**** Supplied records ****

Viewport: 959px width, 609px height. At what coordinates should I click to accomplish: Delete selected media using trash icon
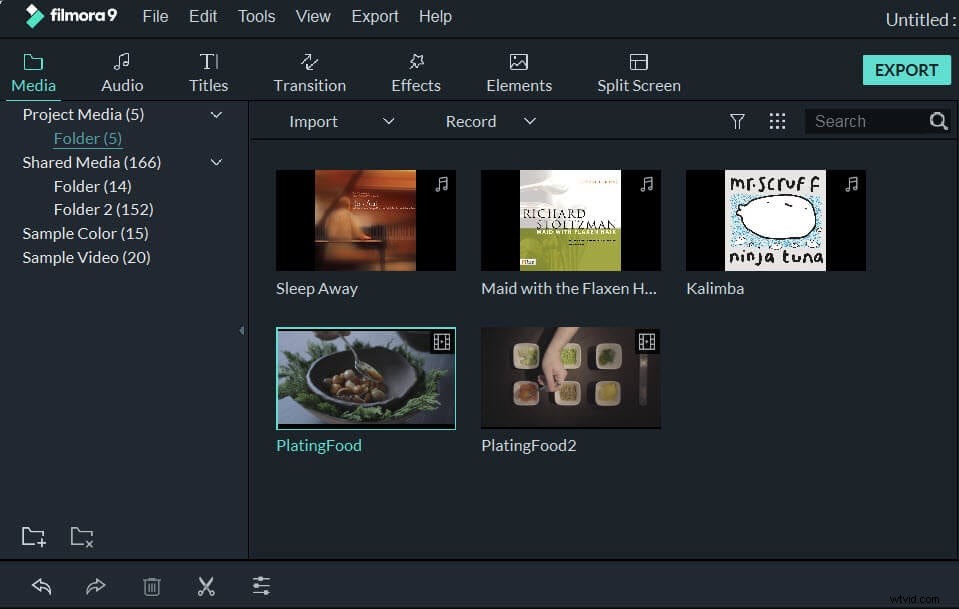tap(151, 586)
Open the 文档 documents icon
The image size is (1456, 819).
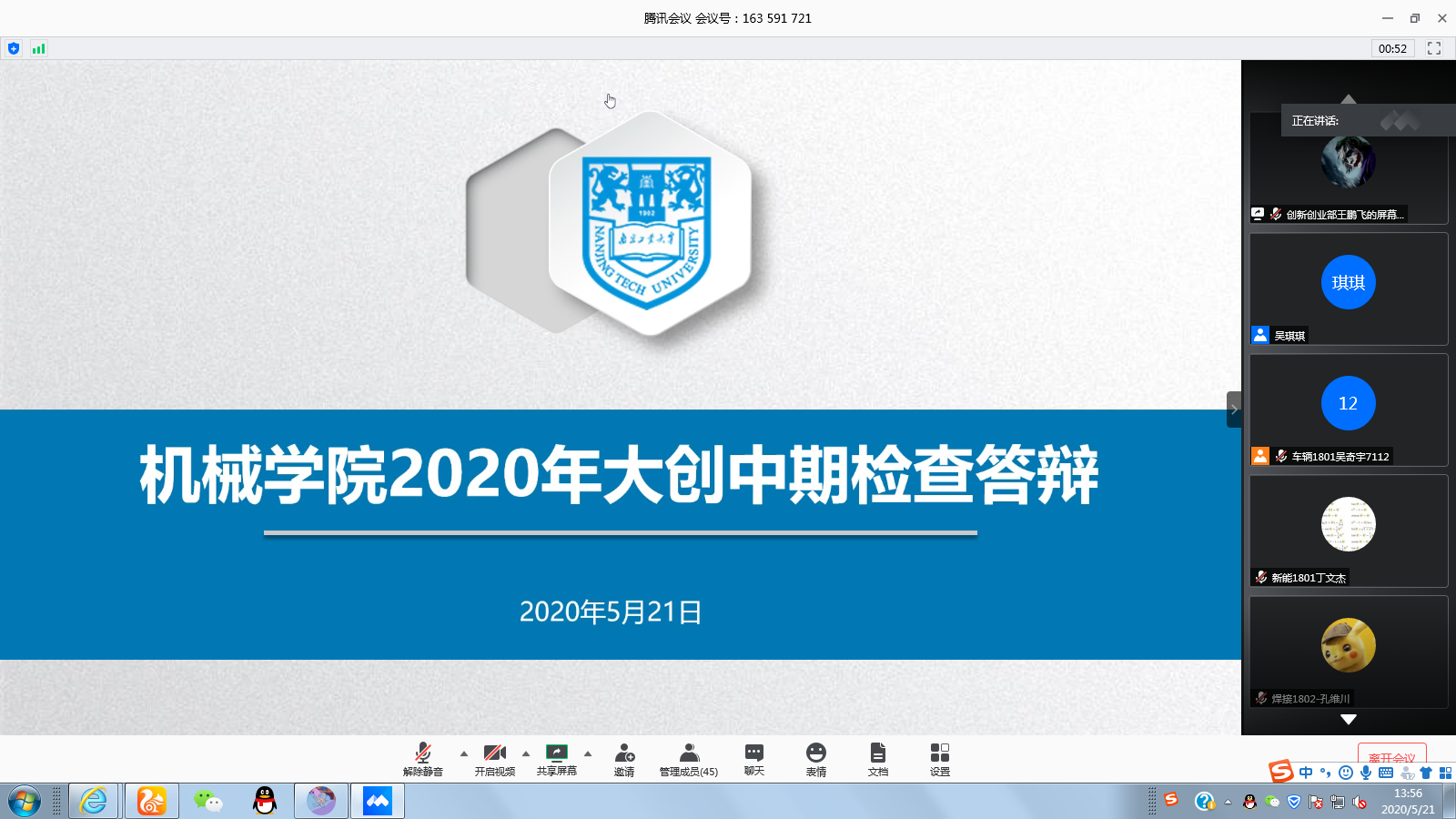[x=878, y=759]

****

Activity: Line by line, write out the records above exactly, skipping the pictures.

Solution:
Viewport: 959px width, 609px height. At what coordinates should I click to accomplish: Delete selected media using trash icon
tap(151, 586)
Open the 文档 documents icon
The image size is (1456, 819).
[x=878, y=759]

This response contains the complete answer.